Thanks in advance for any help

Ed
#9
I tried starting my machine the other day to get the water out of the bucket and I could barely get it to turn over.   I had started it in the early spring but it has been sitting outside idle since then.   The motor will turn over very slowly but that is it.   I tried jump starting it and even hooked my truck battery directly to the starter and a nearby ground and it did the same thing so I think I've ruled out bad wiring.    Is there a failure mode of these starters that gives this type of symptom.   Luckily the starter is one of the few things on the engine that I think I can remove with the endloader in the down position.

Should I get a local rebuild it or send it to a specialty shop like Zimmerman?

Thanks in advance for any advice.

Ed
#10
I got some answers on my question about Hydraulic Fluid in case anyone  else has the same question and does a search.   When I called Zimmerman's they recommended AW46.  The hydraulic shop I use asked their supplier and they thought the closest match for the 10W supplement 1 engine oil / Type A Automatic Transmission fluid recommended in the manual was AW32.    I did a little internet searching and this is what I learned.  

 My first question was what was the " Supplement 1" referring to?  From what I  found online it seems to be a reference to a MIL (military) standard for oil that was used in the 60's to signify a high quality engine oil.  I also found some information on the viscosity of the various oils.   It turns out that the Type A Automatic transmission fluid is more viscous than the 10W engine oil.  When I compared the recommended fluids with the AW32 and the AW46 I found that the AW32 was close to the 10W engine oil (just a little less viscous) and the AW46 was close to the Type A Automatic Transmission fluid (just slightly more viscous).  Based on this I decided to use the AW46 since I figured with a worn system, the higher viscosity might help.    I guess if you used the machine in a cold climate, the AW32 would be a better choice.  Hope this helps  others with similar questions.

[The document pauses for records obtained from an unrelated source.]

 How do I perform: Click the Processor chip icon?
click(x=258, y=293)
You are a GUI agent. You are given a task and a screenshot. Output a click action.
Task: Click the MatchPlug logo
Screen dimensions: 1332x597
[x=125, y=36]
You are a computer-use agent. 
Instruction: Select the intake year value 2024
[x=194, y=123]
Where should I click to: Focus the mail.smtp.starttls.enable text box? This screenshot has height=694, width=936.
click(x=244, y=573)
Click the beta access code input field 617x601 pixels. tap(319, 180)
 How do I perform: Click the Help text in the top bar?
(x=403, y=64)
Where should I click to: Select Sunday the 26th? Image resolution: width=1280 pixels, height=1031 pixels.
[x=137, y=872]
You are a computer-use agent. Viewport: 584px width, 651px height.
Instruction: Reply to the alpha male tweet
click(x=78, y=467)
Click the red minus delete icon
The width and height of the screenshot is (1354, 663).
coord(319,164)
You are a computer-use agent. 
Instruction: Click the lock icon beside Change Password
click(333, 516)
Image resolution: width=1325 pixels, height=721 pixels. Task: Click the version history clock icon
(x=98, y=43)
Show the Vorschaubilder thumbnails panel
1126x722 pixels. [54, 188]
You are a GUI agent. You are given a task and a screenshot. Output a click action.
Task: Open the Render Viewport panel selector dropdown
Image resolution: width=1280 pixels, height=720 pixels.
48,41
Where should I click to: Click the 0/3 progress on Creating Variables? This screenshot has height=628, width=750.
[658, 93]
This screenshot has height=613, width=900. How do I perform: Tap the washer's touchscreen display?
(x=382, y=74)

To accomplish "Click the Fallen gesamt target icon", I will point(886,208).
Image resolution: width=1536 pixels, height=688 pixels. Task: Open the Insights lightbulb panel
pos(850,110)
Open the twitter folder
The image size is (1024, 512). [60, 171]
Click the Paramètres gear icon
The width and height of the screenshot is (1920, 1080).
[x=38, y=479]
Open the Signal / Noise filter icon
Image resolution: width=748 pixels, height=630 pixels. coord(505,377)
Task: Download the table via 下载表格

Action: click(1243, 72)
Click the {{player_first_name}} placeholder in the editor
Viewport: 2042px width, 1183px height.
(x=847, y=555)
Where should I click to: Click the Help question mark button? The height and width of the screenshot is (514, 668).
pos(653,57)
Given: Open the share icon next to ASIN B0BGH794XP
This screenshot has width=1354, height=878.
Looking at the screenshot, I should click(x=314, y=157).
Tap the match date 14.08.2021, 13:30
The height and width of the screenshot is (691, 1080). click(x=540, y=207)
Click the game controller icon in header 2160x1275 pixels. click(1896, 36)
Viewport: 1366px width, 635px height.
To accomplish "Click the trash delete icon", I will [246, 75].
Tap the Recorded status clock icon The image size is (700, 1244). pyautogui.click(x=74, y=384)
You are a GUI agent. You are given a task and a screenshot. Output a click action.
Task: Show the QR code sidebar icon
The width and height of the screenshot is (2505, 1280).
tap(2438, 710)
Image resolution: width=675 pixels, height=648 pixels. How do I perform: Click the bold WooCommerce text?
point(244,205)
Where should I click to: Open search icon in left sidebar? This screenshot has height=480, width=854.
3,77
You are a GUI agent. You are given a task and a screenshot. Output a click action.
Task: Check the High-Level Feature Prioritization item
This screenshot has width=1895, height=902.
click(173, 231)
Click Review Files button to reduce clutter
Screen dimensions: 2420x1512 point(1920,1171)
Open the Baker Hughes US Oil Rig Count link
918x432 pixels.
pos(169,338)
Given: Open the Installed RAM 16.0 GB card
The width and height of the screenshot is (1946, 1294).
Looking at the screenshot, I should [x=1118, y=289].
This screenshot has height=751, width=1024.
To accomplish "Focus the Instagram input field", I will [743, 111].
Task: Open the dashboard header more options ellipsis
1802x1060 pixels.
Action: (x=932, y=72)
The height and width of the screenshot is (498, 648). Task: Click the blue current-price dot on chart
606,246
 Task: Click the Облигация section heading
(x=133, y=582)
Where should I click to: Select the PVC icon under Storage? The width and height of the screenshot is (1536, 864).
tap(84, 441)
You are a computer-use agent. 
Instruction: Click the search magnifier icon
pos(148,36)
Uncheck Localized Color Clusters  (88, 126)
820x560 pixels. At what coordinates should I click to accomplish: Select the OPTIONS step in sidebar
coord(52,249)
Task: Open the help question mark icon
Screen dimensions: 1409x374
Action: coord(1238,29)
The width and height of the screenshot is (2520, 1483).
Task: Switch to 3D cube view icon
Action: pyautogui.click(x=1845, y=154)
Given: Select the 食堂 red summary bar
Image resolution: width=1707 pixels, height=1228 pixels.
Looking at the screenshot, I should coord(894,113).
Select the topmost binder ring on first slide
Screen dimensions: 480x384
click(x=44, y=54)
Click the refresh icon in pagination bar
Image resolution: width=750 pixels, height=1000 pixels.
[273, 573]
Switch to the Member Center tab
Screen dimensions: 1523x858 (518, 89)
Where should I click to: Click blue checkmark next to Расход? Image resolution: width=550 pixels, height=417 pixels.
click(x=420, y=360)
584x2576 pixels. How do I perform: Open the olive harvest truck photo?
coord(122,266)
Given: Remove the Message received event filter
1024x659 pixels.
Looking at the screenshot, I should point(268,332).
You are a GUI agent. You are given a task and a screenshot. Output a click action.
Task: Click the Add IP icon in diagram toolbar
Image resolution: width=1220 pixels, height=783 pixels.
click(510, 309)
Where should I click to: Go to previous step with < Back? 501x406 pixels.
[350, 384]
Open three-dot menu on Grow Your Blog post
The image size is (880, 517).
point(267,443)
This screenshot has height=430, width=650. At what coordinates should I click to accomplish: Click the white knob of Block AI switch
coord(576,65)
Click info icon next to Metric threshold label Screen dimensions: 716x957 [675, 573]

I attached some of the info I found on the internet if others are interested.

Ed
#11
I've got the 12 Volt system on the diesel.   I checked the two terminals on the generator and don't seem to have any voltage there.   Is this a standard generator that I can get new brushes for from NAPA?   Any other things to look for?   I'm assuming the voltage regulator is also  bad, it looks original. I"ll check it but does anyone know a good replacement for this?  

Thanks in advance.

Ed
#12
Anyone have a recommendation for a good multi-viscosity hydraulic fluid for the OC-46?   While I'm doing my backhoe cylinder replacement I thought it would be a good time to flush the system and replace the fluid.   I've got an end loader on the unit also.   What is the best way to get most of the old fluid out of the system.   I don't want to go nuts to drain every drop.   Is there a strainer or filter for the fluid?

Thanks
Ed
#13
I've got a Ware 400 trencher on my OC-46.  Just blew up my second cylinder (dipper) and after a $1000 replacement bill decided its time to work on the pressure relief.  Anyone know the setting.   I have a manual but the schematic that they say has the settings is missing.  Thanks for any information.

Ed
#14
I got a manual for my OC-4 loader from The Floyd County Historical Society is in Charles City, Iowa, which is the home town of the Oliver Corporation.   They were reasonably priced, and came quickly.   I think they have a lot of information there also.

Best of luck.
#15
I've got a few grease fittings on my machine that are so plugged up I can't get grease into them.  This is on both the loader and backhoe.   Anyone have any tricks on cleaning things up.  On a couple I've pulled the pins out, taken the fitting out and run a drill into the rust and dirt but I was looking for a way to do it without removing pins.  The backhoe parts are pretty heavy.